Pentingnya teori kognitif jean pieget bagi calon guru

Teori kognitif Jean Piaget memiliki banyak relevansi dan pentingnya bagi calon guru
dalam konteks pendidikan. Piaget adalah seorang psikolog perkembangan yang terkenal
karena kontribusinya dalam memahami perkembangan kognitif anak-anak. Berikut beberapa
alasan mengapa teori Piaget penting bagi calon guru:

1. Memahami Tahapan Perkembangan Kognitif: Teori Piaget mengidentifikasi empat


tahap perkembangan kognitif utama yang dialami anak-anak, yaitu tahap
sensorimotor, praoperasional, konkret operasional, dan formal operasional.
Memahami tahapan-tahapan ini membantu guru untuk menyesuaikan metode
pengajaran dan materi pelajaran sesuai dengan tingkat perkembangan kognitif siswa
mereka.

2. Menyesuaikan Metode Pengajaran: Dengan memahami tahapan perkembangan


kognitif, guru dapat merancang pengalaman belajar yang sesuai dengan kemampuan
intelektual siswa. Ini memungkinkan mereka untuk menghindari frustrasi siswa
dengan tugas yang terlalu sulit atau membosankan.

3. Mendorong Berpikir Kritis: Piaget menekankan pentingnya pemahaman konsep dan


pengembangan kemampuan berpikir kritis. Guru dapat memanfaatkan teori ini untuk
merancang tugas-tugas yang mendorong siswa untuk berpikir secara kreatif,
menyelesaikan masalah, dan memahami dasar-dasar konsep.
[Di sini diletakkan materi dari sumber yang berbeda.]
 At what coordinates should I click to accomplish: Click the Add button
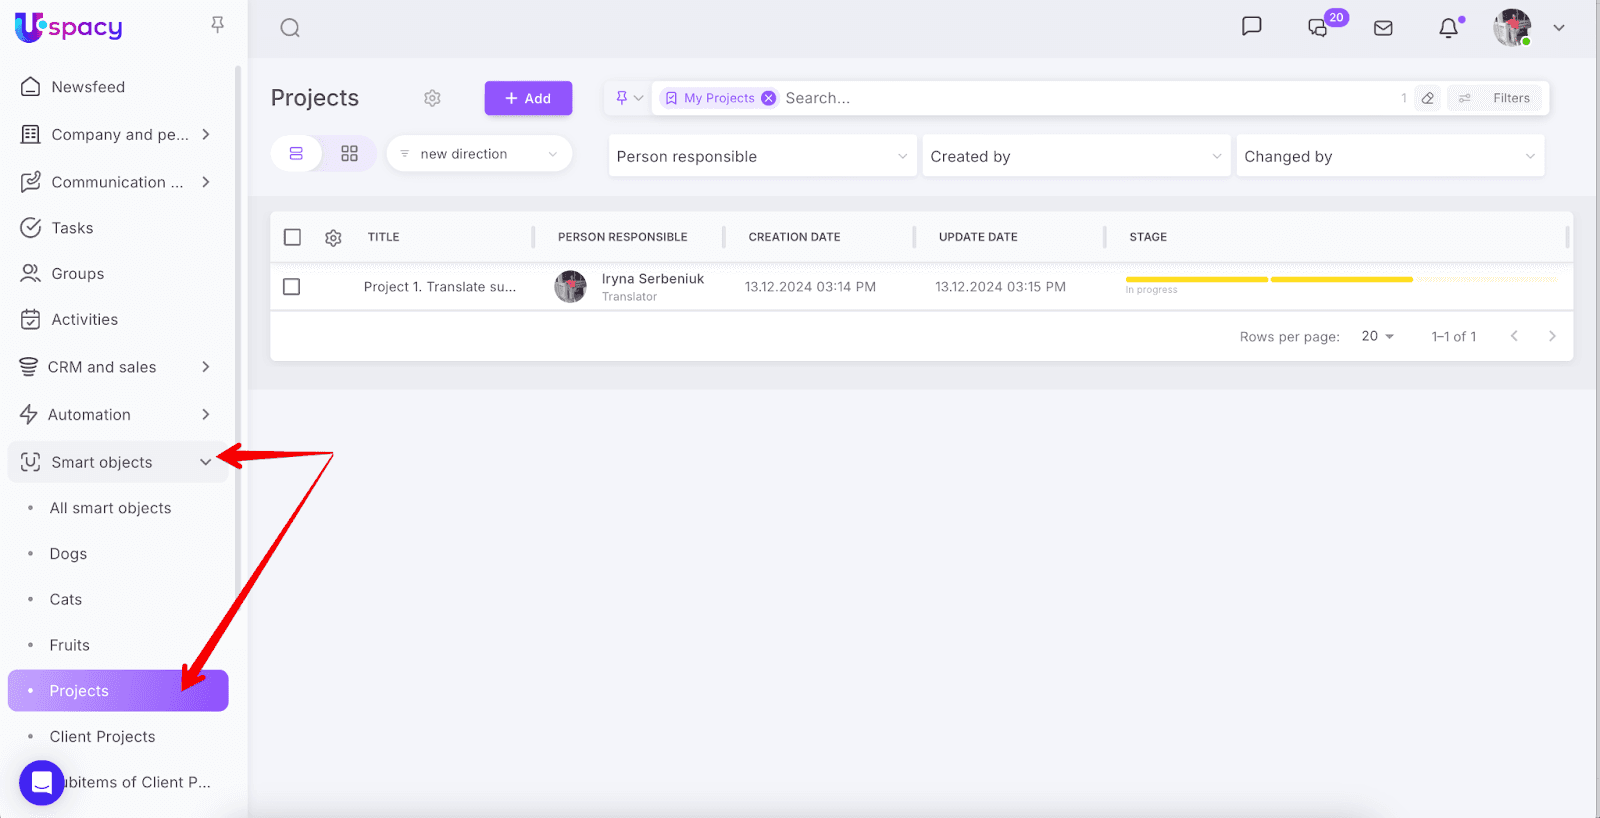pyautogui.click(x=528, y=98)
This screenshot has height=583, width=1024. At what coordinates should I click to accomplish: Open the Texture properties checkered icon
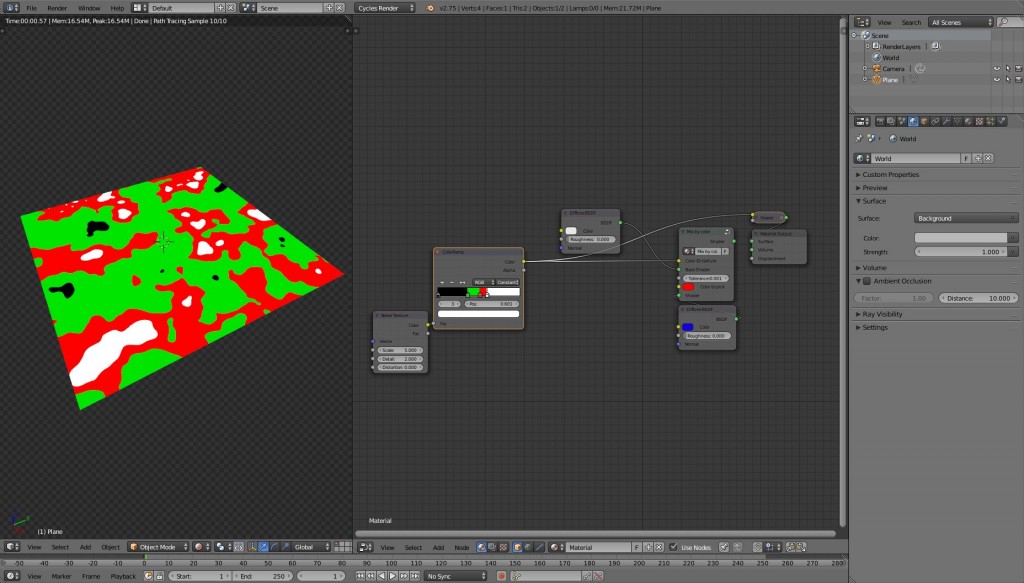click(978, 121)
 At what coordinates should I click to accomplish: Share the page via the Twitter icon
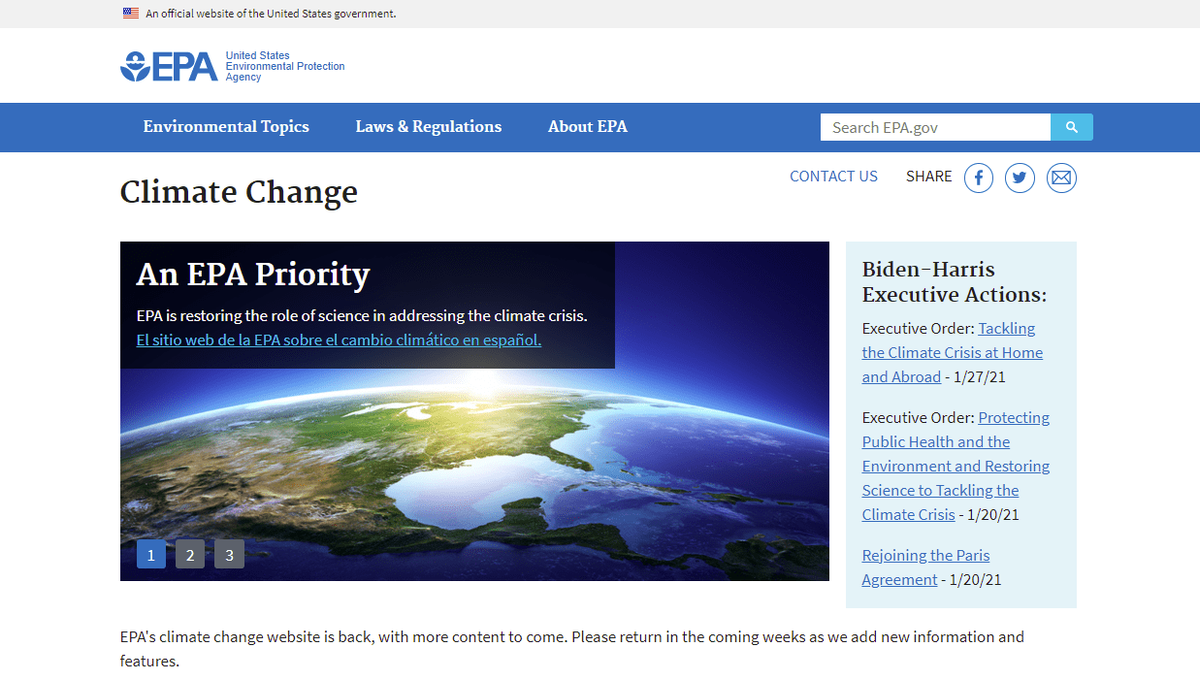(1019, 177)
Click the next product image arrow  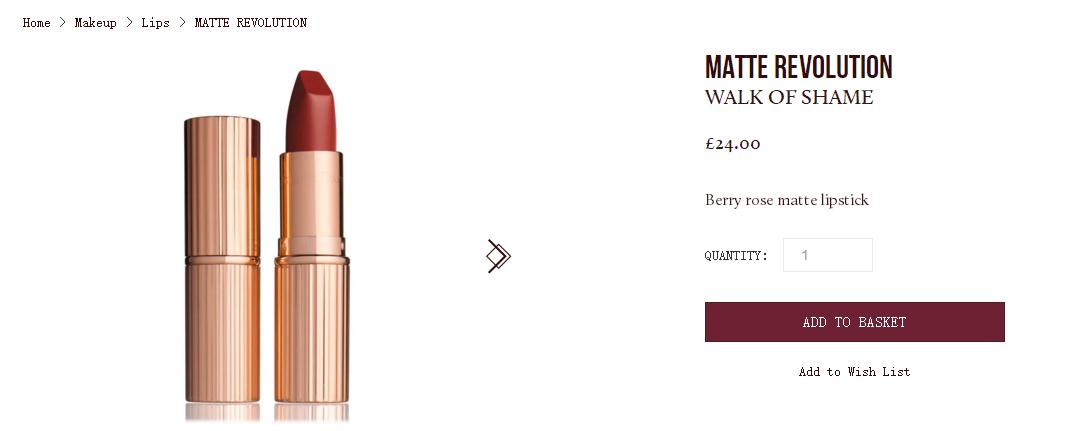pyautogui.click(x=498, y=256)
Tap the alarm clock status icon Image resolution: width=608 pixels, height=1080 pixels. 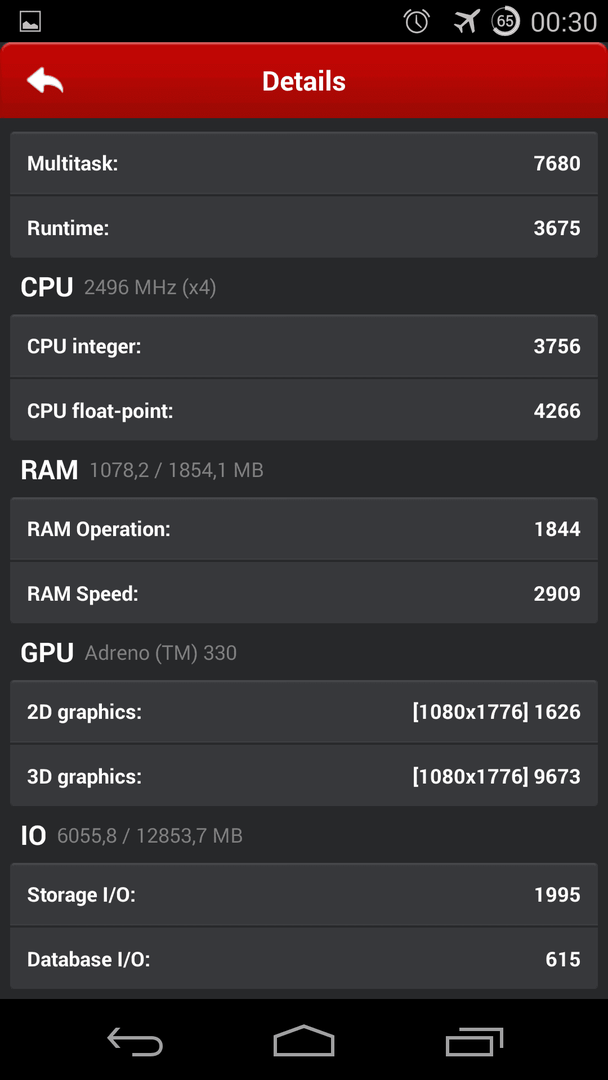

4. Menyadari Peran Siswa: Teori Piaget menekankan peran aktif siswa dalam proses
pembelajaran mereka. Guru perlu memberikan kesempatan bagi siswa untuk
mengemukakan ide-ide mereka sendiri, mengajukan pertanyaan, dan mencoba
konsep-konsep baru melalui eksplorasi.

5. Mengidentifikasi Kesalahpahaman: Piaget juga mengakui bahwa anak-anak sering


mengalami kesalahpahaman tentang konsep-konsep tertentu saat mereka berkembang.
Guru yang memahami teori ini dapat lebih mudah mendeteksi kesalahpahaman siswa
dan membantu mereka mengatasinya.

6. Merancang Kurikulum: Teori Piaget dapat membantu guru dalam merancang


kurikulum yang sesuai dengan tahap perkembangan kognitif siswa. Ini membantu
mereka menyusun materi pelajaran yang lebih bermakna dan relevan.

7. Meningkatkan Interaksi Sosial: Piaget juga mengakui pentingnya interaksi sosial


dalam perkembangan kognitif. Calon guru dapat menggunakan pemahaman ini untuk
merancang aktivitas kelompok yang mendukung perkembangan sosial dan kognitif
siswa.

Secara keseluruhan, pemahaman tentang teori kognitif Jean Piaget dapat membantu
calon guru menjadi pendidik yang lebih efektif dengan cara merancang pengalaman
pembelajaran yang sesuai dengan perkembangan kognitif anak-anak dan merangsang
perkembangan kognitif dan intelektual mereka.